# [What to produce]
Reproduce the following material verbatim, reproducing every line without alteration.

# [The input]
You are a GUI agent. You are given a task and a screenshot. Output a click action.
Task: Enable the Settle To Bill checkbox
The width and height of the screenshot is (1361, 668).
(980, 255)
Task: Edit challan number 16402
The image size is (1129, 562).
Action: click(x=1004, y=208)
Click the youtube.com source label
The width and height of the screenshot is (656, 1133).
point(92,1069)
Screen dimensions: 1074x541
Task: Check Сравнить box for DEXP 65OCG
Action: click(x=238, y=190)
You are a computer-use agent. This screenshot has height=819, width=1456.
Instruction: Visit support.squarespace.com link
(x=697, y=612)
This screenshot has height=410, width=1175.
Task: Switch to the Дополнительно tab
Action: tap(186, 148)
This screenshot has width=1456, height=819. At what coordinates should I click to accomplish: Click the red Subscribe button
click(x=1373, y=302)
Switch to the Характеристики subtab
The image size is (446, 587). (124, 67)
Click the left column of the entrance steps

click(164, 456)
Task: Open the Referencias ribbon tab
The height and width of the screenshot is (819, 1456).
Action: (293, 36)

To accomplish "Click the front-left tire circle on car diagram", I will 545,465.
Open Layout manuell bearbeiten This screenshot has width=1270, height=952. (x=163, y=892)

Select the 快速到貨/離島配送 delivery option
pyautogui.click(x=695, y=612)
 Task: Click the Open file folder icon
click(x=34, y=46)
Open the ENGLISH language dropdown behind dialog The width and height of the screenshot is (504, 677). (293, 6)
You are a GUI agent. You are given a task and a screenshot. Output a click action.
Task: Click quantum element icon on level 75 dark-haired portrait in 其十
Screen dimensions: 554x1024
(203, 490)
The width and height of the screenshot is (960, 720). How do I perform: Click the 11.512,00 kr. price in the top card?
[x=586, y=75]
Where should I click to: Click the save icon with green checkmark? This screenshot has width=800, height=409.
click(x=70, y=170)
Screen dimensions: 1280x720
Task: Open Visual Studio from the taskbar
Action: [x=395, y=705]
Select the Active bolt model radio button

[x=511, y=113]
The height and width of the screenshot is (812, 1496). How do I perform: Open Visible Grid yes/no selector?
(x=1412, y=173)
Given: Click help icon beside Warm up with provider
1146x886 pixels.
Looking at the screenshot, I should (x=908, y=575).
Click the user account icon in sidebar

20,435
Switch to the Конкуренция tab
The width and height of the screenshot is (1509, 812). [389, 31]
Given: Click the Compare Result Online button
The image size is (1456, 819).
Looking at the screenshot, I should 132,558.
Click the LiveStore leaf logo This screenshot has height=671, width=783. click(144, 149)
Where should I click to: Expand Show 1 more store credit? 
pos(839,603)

# [Result]
You are a GUI agent. You are given a task and a screenshot. Output a click action.
Task: Enable the Settle To Bill checkbox
The width and height of the screenshot is (1361, 668).
(980, 255)
Task: Edit challan number 16402
The image size is (1129, 562).
Action: click(x=1004, y=208)
Click the youtube.com source label
The width and height of the screenshot is (656, 1133).
point(92,1069)
Screen dimensions: 1074x541
Task: Check Сравнить box for DEXP 65OCG
Action: click(x=238, y=190)
You are a computer-use agent. This screenshot has height=819, width=1456.
Instruction: Visit support.squarespace.com link
(x=697, y=612)
This screenshot has height=410, width=1175.
Task: Switch to the Дополнительно tab
Action: tap(186, 148)
This screenshot has width=1456, height=819. At what coordinates should I click to accomplish: Click the red Subscribe button
click(x=1373, y=302)
Switch to the Характеристики subtab
The image size is (446, 587). (124, 67)
Click the left column of the entrance steps

click(164, 456)
Task: Open the Referencias ribbon tab
The height and width of the screenshot is (819, 1456).
Action: (293, 36)

To accomplish "Click the front-left tire circle on car diagram", I will 545,465.
Open Layout manuell bearbeiten This screenshot has width=1270, height=952. (x=163, y=892)

Select the 快速到貨/離島配送 delivery option
pyautogui.click(x=695, y=612)
 Task: Click the Open file folder icon
click(x=34, y=46)
Open the ENGLISH language dropdown behind dialog The width and height of the screenshot is (504, 677). (293, 6)
You are a GUI agent. You are given a task and a screenshot. Output a click action.
Task: Click quantum element icon on level 75 dark-haired portrait in 其十
Screen dimensions: 554x1024
(203, 490)
The width and height of the screenshot is (960, 720). How do I perform: Click the 11.512,00 kr. price in the top card?
[x=586, y=75]
Where should I click to: Click the save icon with green checkmark? This screenshot has width=800, height=409.
click(x=70, y=170)
Screen dimensions: 1280x720
Task: Open Visual Studio from the taskbar
Action: [x=395, y=705]
Select the Active bolt model radio button

[x=511, y=113]
The height and width of the screenshot is (812, 1496). How do I perform: Open Visible Grid yes/no selector?
(x=1412, y=173)
Given: Click help icon beside Warm up with provider
1146x886 pixels.
Looking at the screenshot, I should (x=908, y=575).
Click the user account icon in sidebar

20,435
Switch to the Конкуренция tab
The width and height of the screenshot is (1509, 812). [389, 31]
Given: Click the Compare Result Online button
The image size is (1456, 819).
Looking at the screenshot, I should 132,558.
Click the LiveStore leaf logo This screenshot has height=671, width=783. click(144, 149)
Where should I click to: Expand Show 1 more store credit? 
pos(839,603)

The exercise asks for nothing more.